Solstitium… pues “sol quieto”. Yy es que nuestra radiante estrella no cambia su altura máxima al mediodía durante unos días y en uno de ellos amanece más tarde que nunca y se oculta más pronto que nunca. Es el día más corto y la noche más larga del año: el Solsticio de Invierno.

En estos tiempos los mocos se hacen los protagonistas. También los pañuelos de papel, los estornudos, el chocolate con churros, las llameantes chimeneas… Y el maldito resfriado que siempre nos pilla a traición.

Invierno , la estación heladora.

Y mira que desde pequeñitos nuestra madre nos lo ha dejado cristalino, “cuando salgas a la calle ponte la bufanda, no abras la boca, métete la camisa por dentro y respira por la nariz”. Pero que si quieres arroz Catalina, el malvado resfriado se instala en nuestro cuerpo serrano sin permiso, sin autorización. Como ese familiar que viene del pueblo y al que no sabemos cómo despachar.

¿Que tiene que ver el frío con el resfriado?

Pero fíjate tú -y se lo puedes contar a tu mami aunque a ella le va a dar igual- el frío poco tiene que ver con el resfriado. El que nos invade es un virus que nada tiene que ver con las bajas temperaturas. Tan cierto como que podrías salir a la puerta de tu casa en paños menores. Si en la puerta de tu casa no están los virus gripales lo que conseguirás será una hipotermia que te llevará a urgencias. Pero eso sí, con la total seguridad de no haber cogido un resfriado.

Invierno , la estación heladora.

¿Qué pasa si sales a la calle en ropa interior?

Y ahora imagínate que no estás a lo que estás y coges el portante y te vas a la calle en ropa interior sin coscarte del frío que hace. Pues no hay problema porque tienes un cerebrito que está en todo y se pondría a todo trapo a mandar órdenes a través de tu columna vertebral a tus músculos para que se encojan y se estiren rápido, rápido. Entonces te pondrás a tiritar, incluso tus dientes castañetearan como en un tablao flamenco con lo que empezarías a generar calor y te dirías: “pero alma de cántaro donde vas sin ropa, que estamos en invierno”. Y es que el cuerpo está “al loro”.

¿Qué pasa con los granizados, las sopas frías y el gazpacho?

Pues que les decimos sayonara como si no los conociéramos de nada. Hacemos nuevos amigos las fabes, los potajes y los filetazos ricos en grasas. Y no es por capricho ¡que va! es necesidad corporal.

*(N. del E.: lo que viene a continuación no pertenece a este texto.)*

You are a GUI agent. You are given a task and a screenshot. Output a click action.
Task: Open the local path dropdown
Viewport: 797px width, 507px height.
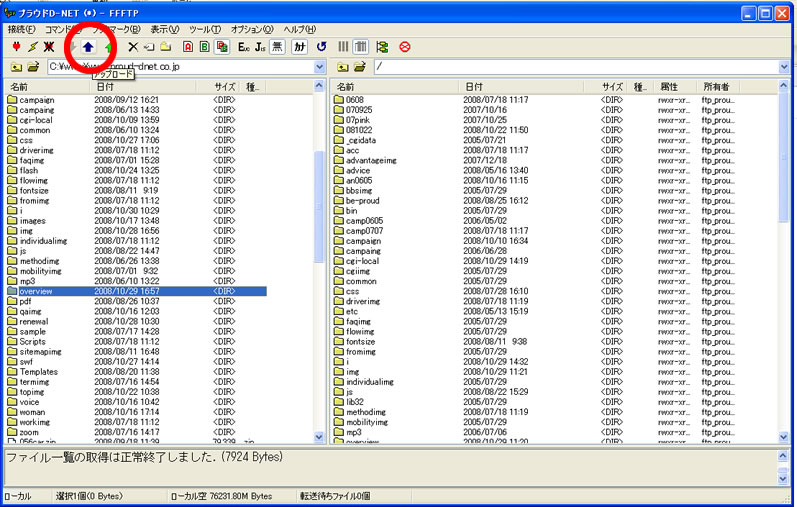(x=320, y=67)
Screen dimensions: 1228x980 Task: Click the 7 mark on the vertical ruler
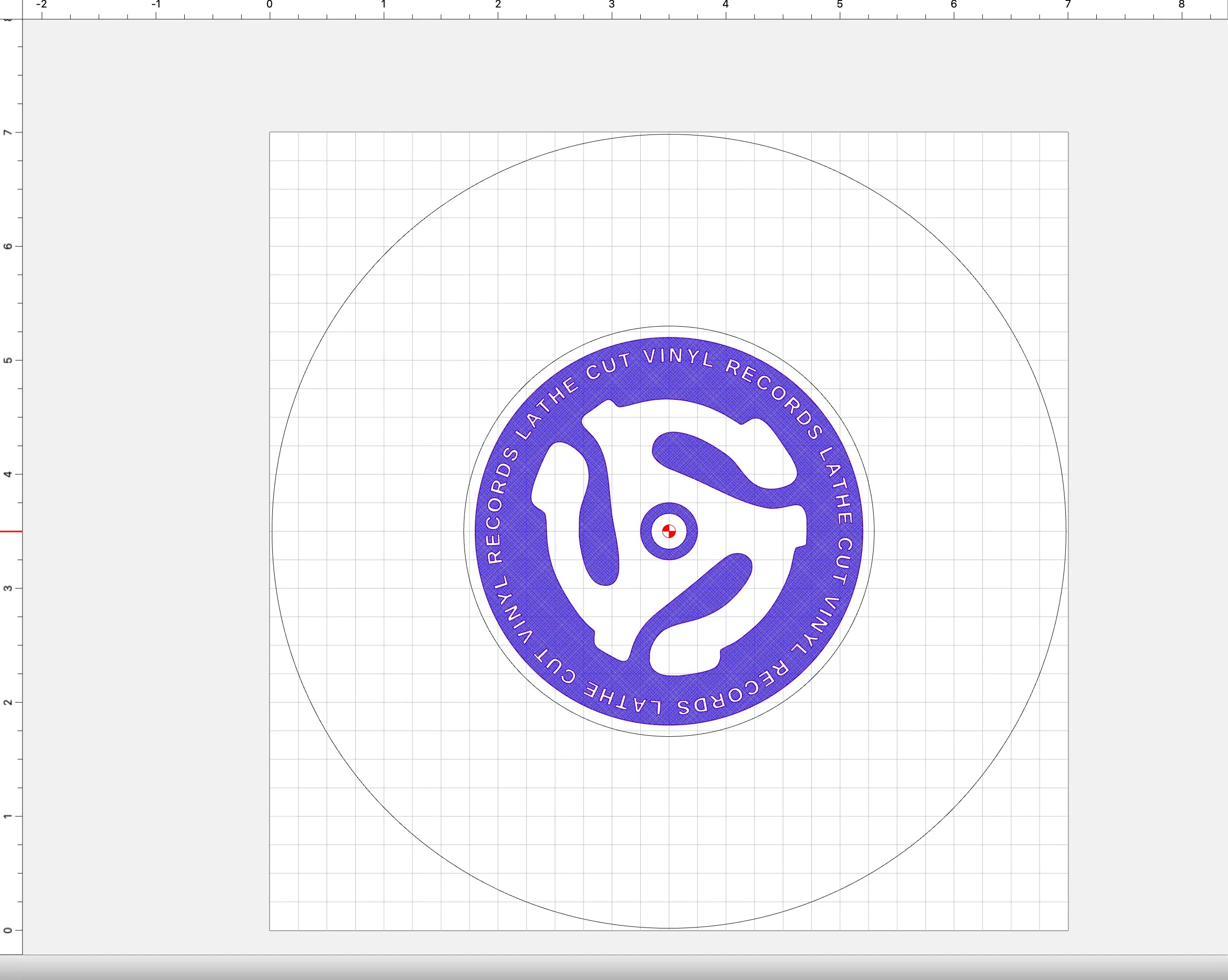(x=7, y=132)
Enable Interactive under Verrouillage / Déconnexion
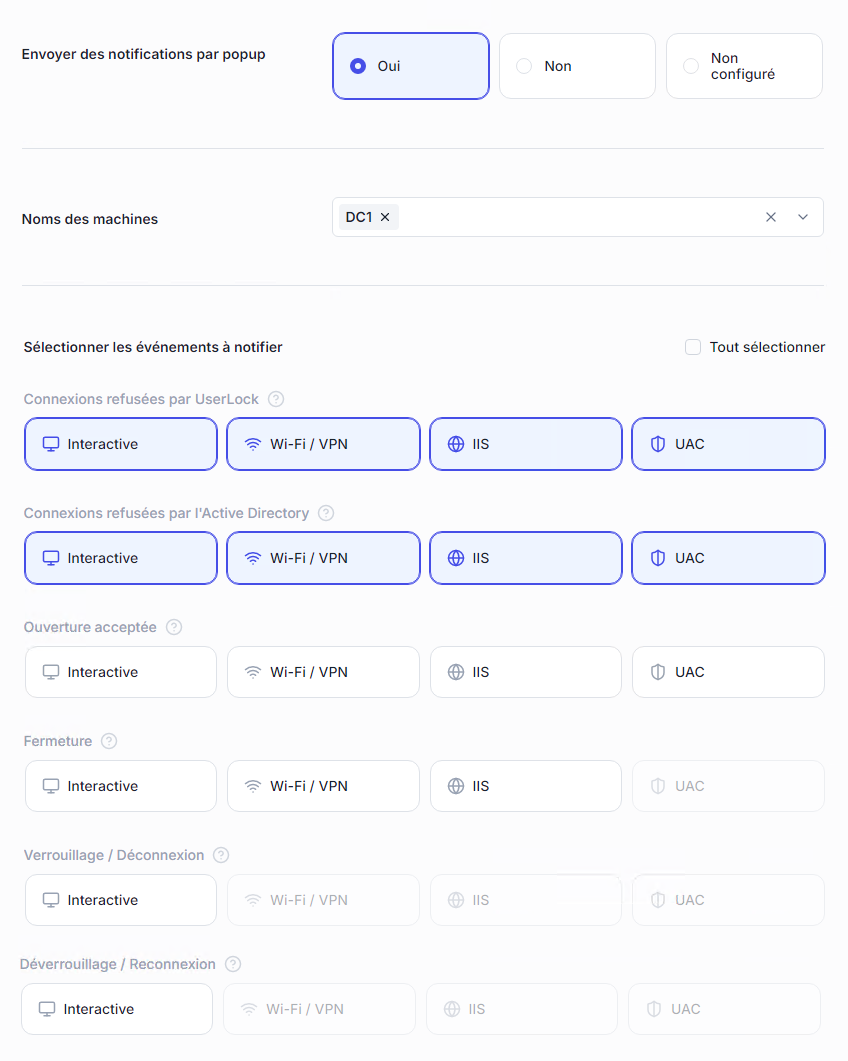This screenshot has width=848, height=1061. tap(121, 900)
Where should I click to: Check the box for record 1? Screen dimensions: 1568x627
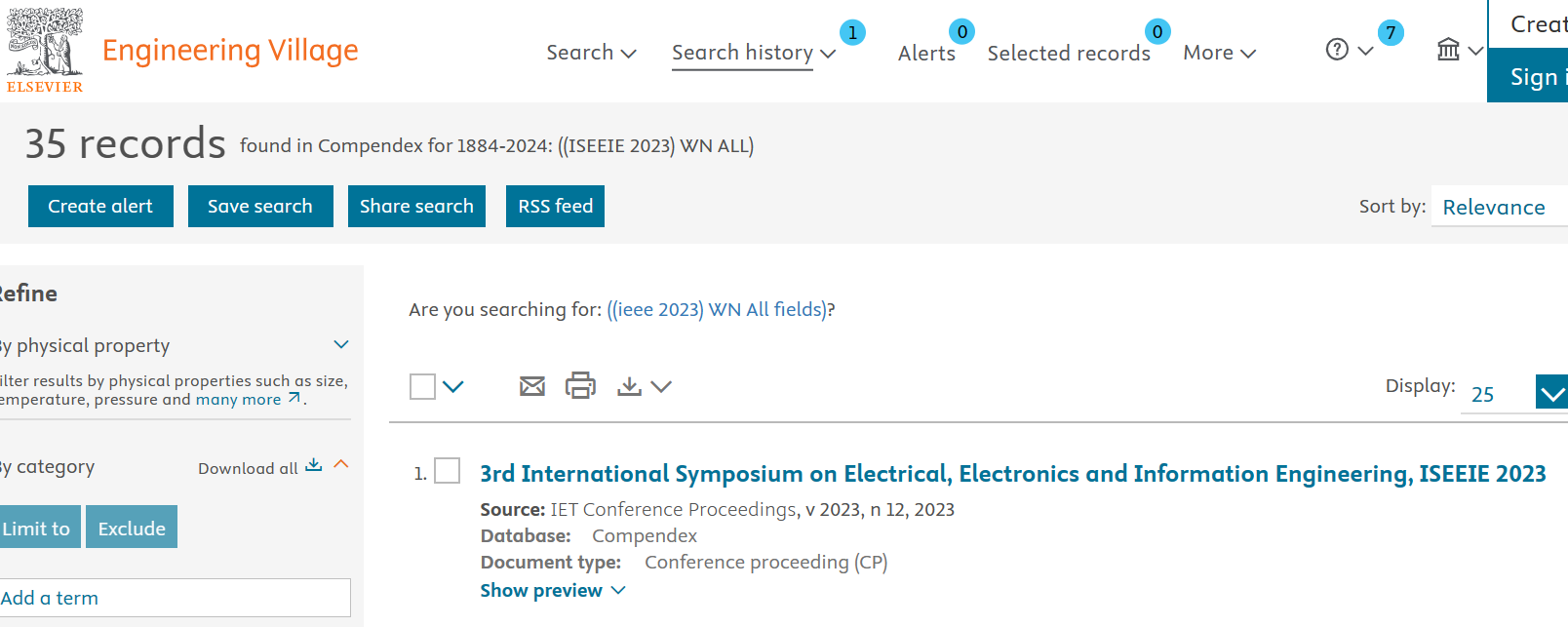[447, 471]
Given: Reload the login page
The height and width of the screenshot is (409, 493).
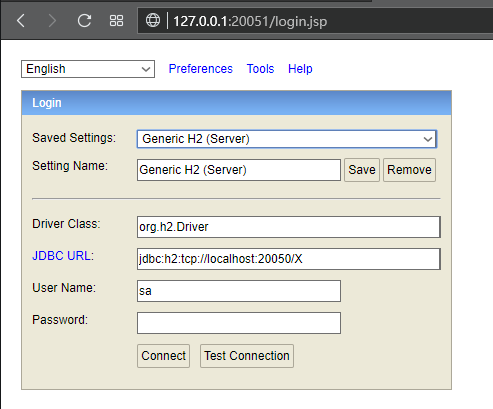Looking at the screenshot, I should coord(84,21).
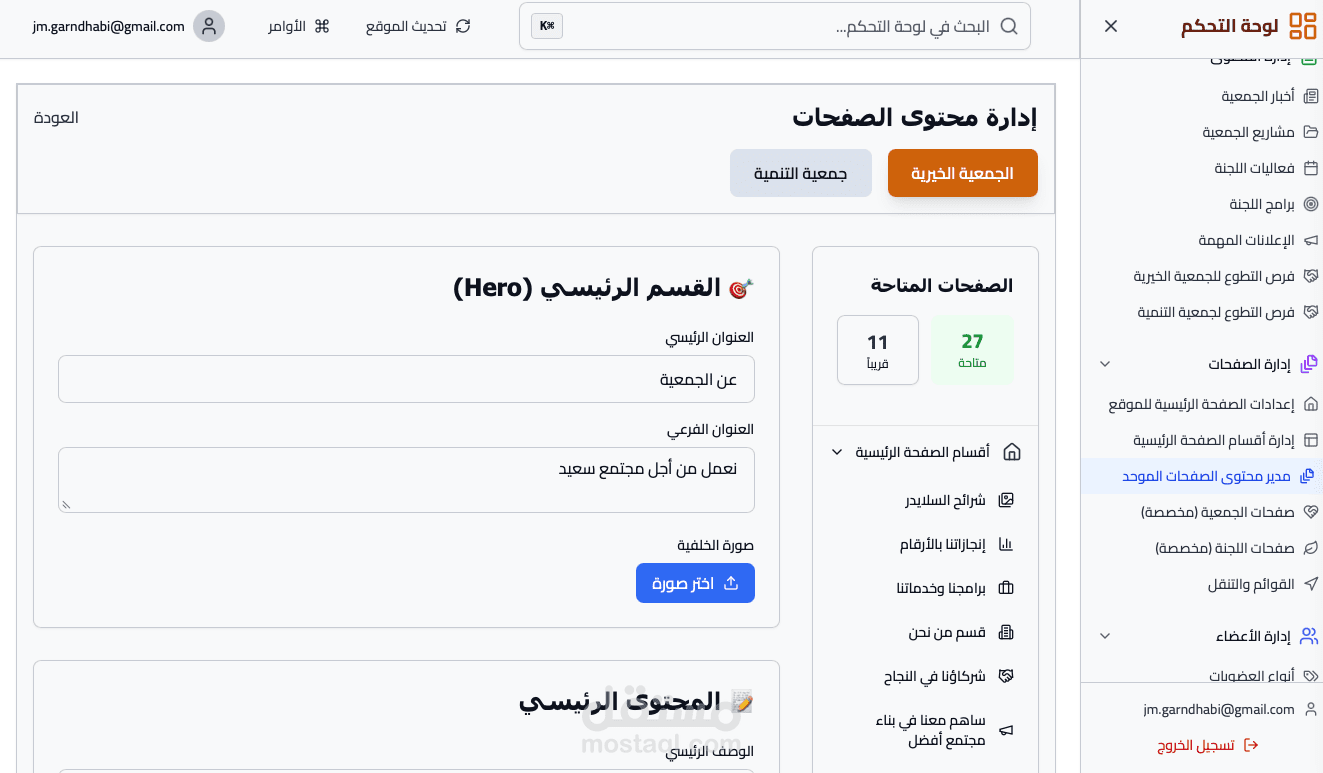Collapse the إدارة الصفحات sidebar section
This screenshot has height=773, width=1323.
click(x=1105, y=364)
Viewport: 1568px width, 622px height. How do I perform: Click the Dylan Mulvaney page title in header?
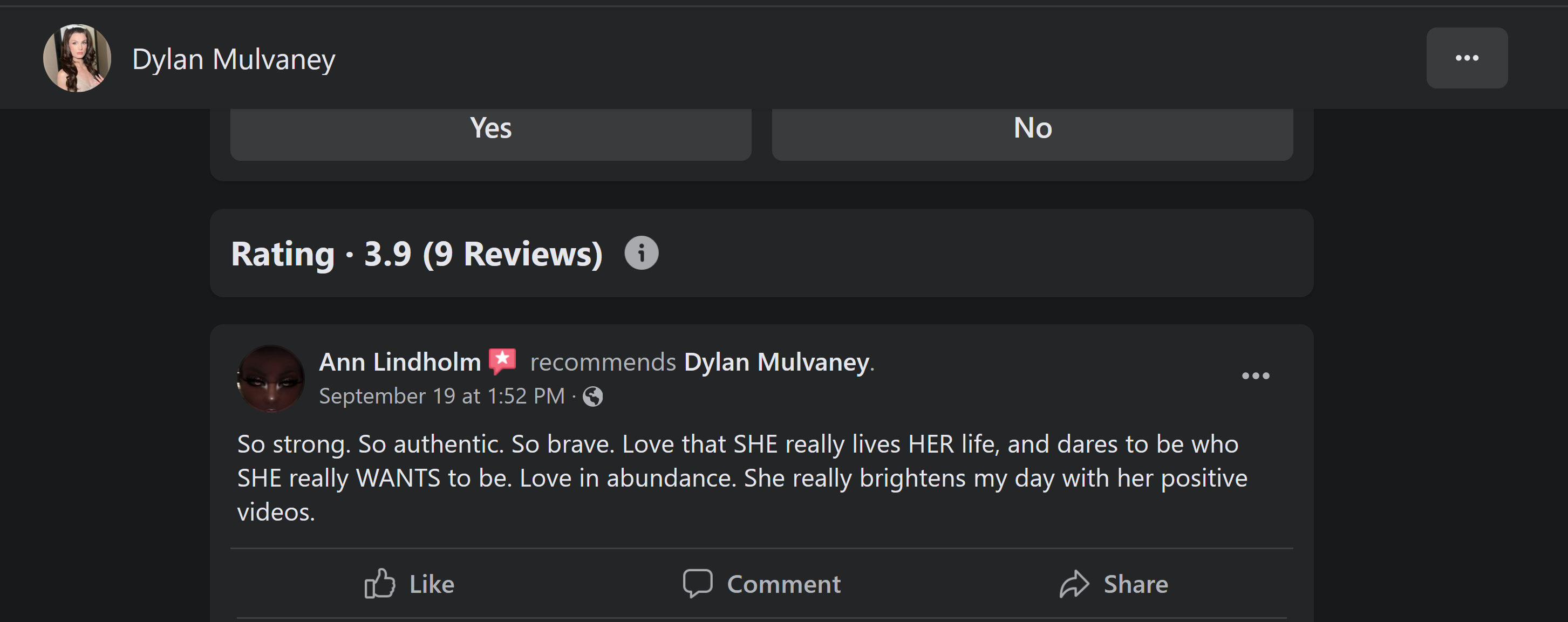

Y no es porque nos guste el toma pan y moja sino porque en invierno producimos menos serotonina. La sertonina es la que regula nuestra temperatura y al andar más fríos queremos carbohidratos, grasas saturadas y chuletones con papas y pimientos fritos tras de los cuales se esconden taimados comandos repletos de colesterol, triglicéridos y presión arterial.
Invierno , la estación heladora.

 

Así que el que avisa no es traidor.  Meterte cosas por la boca sin pensarlo bien puede tener consecuencias. Por lo tanto si tienes frío puede sentarte mejor un jersey de cuello alto que un bocata de panceta con queso fundido.

Y para concluir te contaré una cosa

Una cosa calentita de la nieve que quizás no sepas. ¿Verdad que cuando nieva la sensación de frío es menor?

Pues es cierto y ocurre porque los que han estudiado han descubierto que cuando el vapor de agua que flota en la atmósfera se transforma en copo de nieve y cae. El paso de estado gaseoso a estado sólido acarrea una pequeña producción de calor que se libera en el aire. ¿Qué te parece?

Invierno , la estación heladora.
Pero cuidado el calor que se produce no es suficiente para que te desnudes. La próxima vez que nieve.
Por favor, cuidado con el invierno, ¿OK?